Re: [PATCH 2/3] KVM: x86: guest debug: don't inject interrupts while single stepping

From: Jan Kiszka
Date: Thu Mar 18 2021 - 08:22:22 EST

On 16.03.21 13:34, Maxim Levitsky wrote:
> On Tue, 2021-03-16 at 12:27 +0100, Jan Kiszka wrote:
>> On 16.03.21 11:59, Maxim Levitsky wrote:
>>> On Tue, 2021-03-16 at 10:16 +0100, Jan Kiszka wrote:
>>>> On 16.03.21 00:37, Sean Christopherson wrote:
>>>>> On Tue, Mar 16, 2021, Maxim Levitsky wrote:
>>>>>> This change greatly helps with two issues:
>>>>>> * Resuming from a breakpoint is much more reliable.
>>>>>> When resuming execution from a breakpoint, with interrupts enabled, more often
>>>>>> than not, KVM would inject an interrupt and make the CPU jump immediately to
>>>>>> the interrupt handler and eventually return to the breakpoint, to trigger it
>>>>>> again.
>>>>>> From the user point of view it looks like the CPU never executed a
>>>>>> single instruction and in some cases that can even prevent forward progress,
>>>>>> for example, when the breakpoint is placed by an automated script
>>>>>> (e.g lx-symbols), which does something in response to the breakpoint and then
>>>>>> continues the guest automatically.
>>>>>> If the script execution takes enough time for another interrupt to arrive,
>>>>>> the guest will be stuck on the same breakpoint RIP forever.
>>>>>> * Normal single stepping is much more predictable, since it won't land the
>>>>>> debugger into an interrupt handler, so it is much more usable.
>>>>>> (If entry to an interrupt handler is desired, the user can still place a
>>>>>> breakpoint at it and resume the guest, which won't activate this workaround
>>>>>> and let the gdb still stop at the interrupt handler)
>>>>>> Since this change is only active when guest is debugged, it won't affect
>>>>>> KVM running normal 'production' VMs.
>>>>>> Signed-off-by: Maxim Levitsky <mlevitsk@xxxxxxxxxx>
>>>>>> Tested-by: Stefano Garzarella <sgarzare@xxxxxxxxxx>
>>>>>> ---
>>>>>> arch/x86/kvm/x86.c | 6 ++++++
>>>>>> 1 file changed, 6 insertions(+)
>>>>>> diff --git a/arch/x86/kvm/x86.c b/arch/x86/kvm/x86.c
>>>>>> index a9d95f90a0487..b75d990fcf12b 100644
>>>>>> --- a/arch/x86/kvm/x86.c
>>>>>> +++ b/arch/x86/kvm/x86.c
>>>>>> @@ -8458,6 +8458,12 @@ static void inject_pending_event(struct kvm_vcpu *vcpu, bool *req_immediate_exit
>>>>>> can_inject = false;
>>>>>> }
>>>>>> + /*
>>>>>> + * Don't inject interrupts while single stepping to make guest debug easier
>>>>>> + */
>>>>>> + if (vcpu->guest_debug & KVM_GUESTDBG_SINGLESTEP)
>>>>>> + return;
>>>>> Is this something userspace can deal with?

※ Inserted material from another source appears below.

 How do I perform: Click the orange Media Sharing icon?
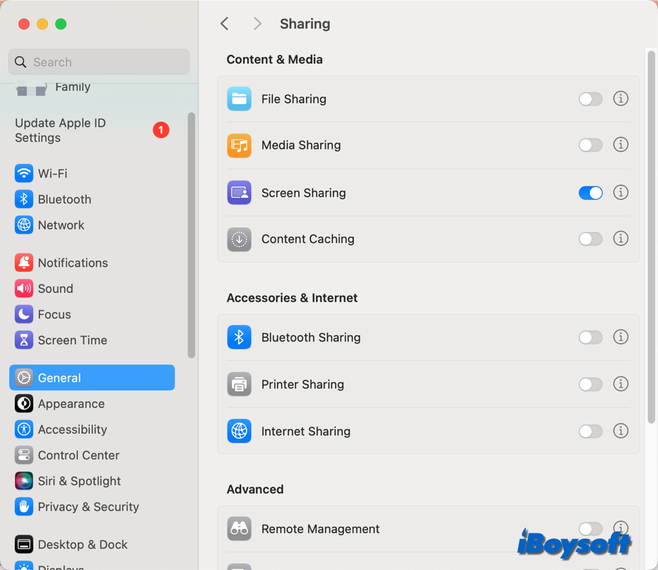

E.g. disable IRQs and/or set NMI
>>>>> blocking at the start of single-stepping, unwind at the end? Deviating this far
>>>>> from architectural behavior will end in tears at some point.
>>>> Does this happen to address this suspicious workaround in the kernel?
>>>> /*
>>>> * The kernel doesn't use TF single-step outside of:
>>>> *
>>>> * - Kprobes, consumed through kprobe_debug_handler()
>>>> * - KGDB, consumed through notify_debug()
>>>> *
>>>> * So if we get here with DR_STEP set, something is wonky.
>>>> *
>>>> * A known way to trigger this is through QEMU's GDB stub,
>>>> * which leaks #DB into the guest and causes IST recursion.
>>>> */
>>>> if (WARN_ON_ONCE(dr6 & DR_STEP))
>>>> regs->flags &= ~X86_EFLAGS_TF;
>>>> (arch/x86/kernel/traps.c, exc_debug_kernel)
>>>> I wonder why this got merged while no one fixed QEMU/KVM, for years? Oh,
>>>> yeah, question to myself as well, dancing around broken guest debugging
>>>> for a long time while trying to fix other issues...
>>> To be honest I didn't see that warning even once, but I can imagine KVM
>>> leaking #DB due to bugs in that code. That area historically didn't receive
>>> much attention since it can only be triggered by
>>> KVM_GET/SET_GUEST_DEBUG which isn't used in production.
>> I've triggered it recently while debugging a guest, that's why I got
>> aware of the code path. Long ago, all this used to work (soft BPs,
>> single-stepping etc.)
>>> The only issue that I on the other hand did
>>> see which is mostly gdb fault is that it fails to remove a software breakpoint
>>> when resuming over it, if that breakpoint's python handler messes up
>>> with gdb's symbols, which is what lx-symbols does.
>>> And that despite the fact that lx-symbol doesn't mess with the object
>>> (that is the kernel) where the breakpoint is defined.
>>> Just adding/removing one symbol file is enough to trigger this issue.
>>> Since lx-symbols already works this around when it reloads all symbols,
>>> I extended that workaround to happen also when loading/unloading
>>> only a single symbol file.
>> You have no issue with interactive debugging when NOT using gdb scripts
>> / lx-symbol?
> To be honest I don't use guest debugging that much,
> so I probably missed some issues.
> Now that I fixed lx-symbols though I'll probably use
> guest debugging much more.
> I will keep an eye on any issues that I find.
> The main push to fix lx-symbols actually came
> from me wanting to understand if there is something
> broken with KVM's guest debugging knowing that
> lx-symbols crashes the guest when module is loaded
> after lx-symbols was executed.
> That lx-symbols related guest crash I traced to issue
> with gdb as I explained, and the lack of blocking of the interrupts
> on single step is not a bug but more a missing feature
> that should be implemented to make single step easier to use.
> Another issue which isn't a bug is that you can't place a software
> breakpoint if kernel is not loaded (since there is no code in memory)
> or if the kernel haven't done basic paging initialization
> (since there is no paging yet to know where to place the breakpoint).
> Hardware breakpoints work for this fine though.
> So in summary I haven't found any major issues with KVM's guest debug
> yet.
> If I do notice issues with guest debug, I will try to isolate
> and debug them.
> For the issue that you mentioned, do you have a way to reproduce it?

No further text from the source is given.